──────── Recorded information ────────

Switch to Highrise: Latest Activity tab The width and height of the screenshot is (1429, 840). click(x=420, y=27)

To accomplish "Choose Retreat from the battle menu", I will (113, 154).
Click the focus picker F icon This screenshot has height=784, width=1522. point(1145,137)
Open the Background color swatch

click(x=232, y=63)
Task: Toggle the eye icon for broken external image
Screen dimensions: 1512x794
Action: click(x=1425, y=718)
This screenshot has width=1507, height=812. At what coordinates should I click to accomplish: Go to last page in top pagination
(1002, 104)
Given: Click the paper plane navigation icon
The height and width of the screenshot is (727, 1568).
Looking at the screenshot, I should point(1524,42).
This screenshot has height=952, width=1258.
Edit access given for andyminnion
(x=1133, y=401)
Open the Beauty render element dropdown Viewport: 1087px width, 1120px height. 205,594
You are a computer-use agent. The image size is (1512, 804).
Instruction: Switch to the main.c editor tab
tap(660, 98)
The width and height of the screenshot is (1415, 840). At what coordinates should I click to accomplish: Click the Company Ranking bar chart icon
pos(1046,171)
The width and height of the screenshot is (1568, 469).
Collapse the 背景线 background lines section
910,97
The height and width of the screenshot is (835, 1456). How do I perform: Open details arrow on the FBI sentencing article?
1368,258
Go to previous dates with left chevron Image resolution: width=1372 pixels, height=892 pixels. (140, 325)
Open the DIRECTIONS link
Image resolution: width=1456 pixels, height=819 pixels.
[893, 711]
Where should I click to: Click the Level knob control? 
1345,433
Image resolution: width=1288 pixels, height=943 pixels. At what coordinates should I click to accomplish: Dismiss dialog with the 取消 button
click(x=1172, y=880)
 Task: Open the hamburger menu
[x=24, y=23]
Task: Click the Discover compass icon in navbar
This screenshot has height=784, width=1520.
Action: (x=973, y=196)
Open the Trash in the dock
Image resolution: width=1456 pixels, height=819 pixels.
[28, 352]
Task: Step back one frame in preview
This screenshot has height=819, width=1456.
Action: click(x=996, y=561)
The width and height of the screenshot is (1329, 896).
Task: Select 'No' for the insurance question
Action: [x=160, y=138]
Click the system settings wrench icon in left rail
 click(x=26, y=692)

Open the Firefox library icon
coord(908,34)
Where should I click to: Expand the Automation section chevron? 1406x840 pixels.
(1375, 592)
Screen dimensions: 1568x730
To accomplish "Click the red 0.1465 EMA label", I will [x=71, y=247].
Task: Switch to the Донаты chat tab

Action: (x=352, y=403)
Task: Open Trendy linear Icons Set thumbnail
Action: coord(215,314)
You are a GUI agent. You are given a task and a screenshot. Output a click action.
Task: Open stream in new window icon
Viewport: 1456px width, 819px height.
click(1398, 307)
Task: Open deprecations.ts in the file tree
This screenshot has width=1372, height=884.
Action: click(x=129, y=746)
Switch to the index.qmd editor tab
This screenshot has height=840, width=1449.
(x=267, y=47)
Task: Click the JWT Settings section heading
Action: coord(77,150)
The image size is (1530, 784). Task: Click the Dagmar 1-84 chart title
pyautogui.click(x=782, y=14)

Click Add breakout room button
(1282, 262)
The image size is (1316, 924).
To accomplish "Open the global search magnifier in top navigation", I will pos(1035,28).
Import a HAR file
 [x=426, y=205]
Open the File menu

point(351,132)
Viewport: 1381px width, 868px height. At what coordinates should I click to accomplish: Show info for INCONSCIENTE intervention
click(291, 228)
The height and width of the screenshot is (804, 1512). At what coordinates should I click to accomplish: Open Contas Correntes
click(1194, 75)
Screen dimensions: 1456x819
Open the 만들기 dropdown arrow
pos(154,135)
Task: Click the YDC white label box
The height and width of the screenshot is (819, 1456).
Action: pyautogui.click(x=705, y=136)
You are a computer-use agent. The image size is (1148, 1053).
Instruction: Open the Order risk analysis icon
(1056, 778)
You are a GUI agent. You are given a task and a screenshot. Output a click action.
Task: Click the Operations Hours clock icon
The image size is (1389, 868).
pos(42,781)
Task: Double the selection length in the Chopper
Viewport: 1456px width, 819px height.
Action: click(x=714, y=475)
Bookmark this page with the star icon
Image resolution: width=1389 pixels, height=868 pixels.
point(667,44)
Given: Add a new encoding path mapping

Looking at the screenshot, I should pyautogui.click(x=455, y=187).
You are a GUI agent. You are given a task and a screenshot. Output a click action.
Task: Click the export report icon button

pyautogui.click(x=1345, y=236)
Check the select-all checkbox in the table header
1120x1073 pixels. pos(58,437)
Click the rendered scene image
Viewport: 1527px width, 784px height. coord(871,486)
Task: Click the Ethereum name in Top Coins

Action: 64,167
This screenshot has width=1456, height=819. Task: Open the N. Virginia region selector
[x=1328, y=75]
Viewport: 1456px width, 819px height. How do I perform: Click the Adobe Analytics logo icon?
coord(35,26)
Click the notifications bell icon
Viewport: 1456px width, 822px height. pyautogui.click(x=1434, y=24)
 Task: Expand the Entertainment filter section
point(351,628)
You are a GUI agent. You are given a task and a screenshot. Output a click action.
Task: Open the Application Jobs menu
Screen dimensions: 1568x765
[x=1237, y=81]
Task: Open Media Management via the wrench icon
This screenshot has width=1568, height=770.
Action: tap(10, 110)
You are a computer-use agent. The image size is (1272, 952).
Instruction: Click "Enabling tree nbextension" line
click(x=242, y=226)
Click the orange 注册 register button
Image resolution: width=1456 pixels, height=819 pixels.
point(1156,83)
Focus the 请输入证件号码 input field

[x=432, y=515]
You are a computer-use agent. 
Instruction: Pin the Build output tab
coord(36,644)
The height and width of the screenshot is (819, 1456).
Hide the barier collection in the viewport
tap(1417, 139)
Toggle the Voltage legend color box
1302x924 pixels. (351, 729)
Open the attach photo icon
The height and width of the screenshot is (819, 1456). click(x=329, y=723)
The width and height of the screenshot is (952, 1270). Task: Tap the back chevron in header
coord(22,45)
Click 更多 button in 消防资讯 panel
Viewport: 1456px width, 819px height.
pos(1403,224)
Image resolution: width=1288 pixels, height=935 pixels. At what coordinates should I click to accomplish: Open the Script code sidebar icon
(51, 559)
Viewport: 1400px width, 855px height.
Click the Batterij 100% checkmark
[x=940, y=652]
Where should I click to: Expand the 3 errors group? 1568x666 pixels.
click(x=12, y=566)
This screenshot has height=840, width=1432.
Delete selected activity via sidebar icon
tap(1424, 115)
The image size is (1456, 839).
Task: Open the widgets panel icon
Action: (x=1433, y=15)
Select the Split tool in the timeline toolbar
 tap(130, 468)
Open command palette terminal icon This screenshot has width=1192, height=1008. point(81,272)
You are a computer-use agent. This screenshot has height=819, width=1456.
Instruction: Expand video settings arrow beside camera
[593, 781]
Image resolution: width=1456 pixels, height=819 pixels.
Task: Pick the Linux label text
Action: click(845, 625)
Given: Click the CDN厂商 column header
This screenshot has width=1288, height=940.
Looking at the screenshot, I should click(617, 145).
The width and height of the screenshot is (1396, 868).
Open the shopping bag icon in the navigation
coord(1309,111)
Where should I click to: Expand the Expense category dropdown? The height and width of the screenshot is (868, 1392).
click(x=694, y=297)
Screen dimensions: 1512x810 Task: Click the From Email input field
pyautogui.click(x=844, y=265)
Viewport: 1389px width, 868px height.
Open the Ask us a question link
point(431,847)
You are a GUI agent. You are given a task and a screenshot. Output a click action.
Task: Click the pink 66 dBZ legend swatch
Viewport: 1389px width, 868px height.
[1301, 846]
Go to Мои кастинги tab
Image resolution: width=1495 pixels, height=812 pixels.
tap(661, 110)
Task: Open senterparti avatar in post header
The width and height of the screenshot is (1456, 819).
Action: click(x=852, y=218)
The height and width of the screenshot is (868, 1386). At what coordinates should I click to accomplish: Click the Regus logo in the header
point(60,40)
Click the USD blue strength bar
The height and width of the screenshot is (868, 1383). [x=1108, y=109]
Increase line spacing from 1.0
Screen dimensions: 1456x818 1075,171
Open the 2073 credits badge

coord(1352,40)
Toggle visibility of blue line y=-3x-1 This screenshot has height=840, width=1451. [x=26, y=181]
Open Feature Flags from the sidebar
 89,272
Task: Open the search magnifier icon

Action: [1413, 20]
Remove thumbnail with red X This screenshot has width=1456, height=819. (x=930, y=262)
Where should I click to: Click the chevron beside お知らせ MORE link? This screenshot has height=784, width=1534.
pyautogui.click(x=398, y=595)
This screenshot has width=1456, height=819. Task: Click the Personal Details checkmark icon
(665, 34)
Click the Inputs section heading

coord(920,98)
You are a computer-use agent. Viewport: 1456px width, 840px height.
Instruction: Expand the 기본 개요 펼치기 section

────────

Report all lines of the material that contain the word "will".

§ Exercise response:
To accomplish "Choose Retreat from the battle menu", I will (113, 154).
To accomplish "Click the red 0.1465 EMA label", I will [x=71, y=247].
To accomplish "Open the global search magnifier in top navigation", I will pos(1035,28).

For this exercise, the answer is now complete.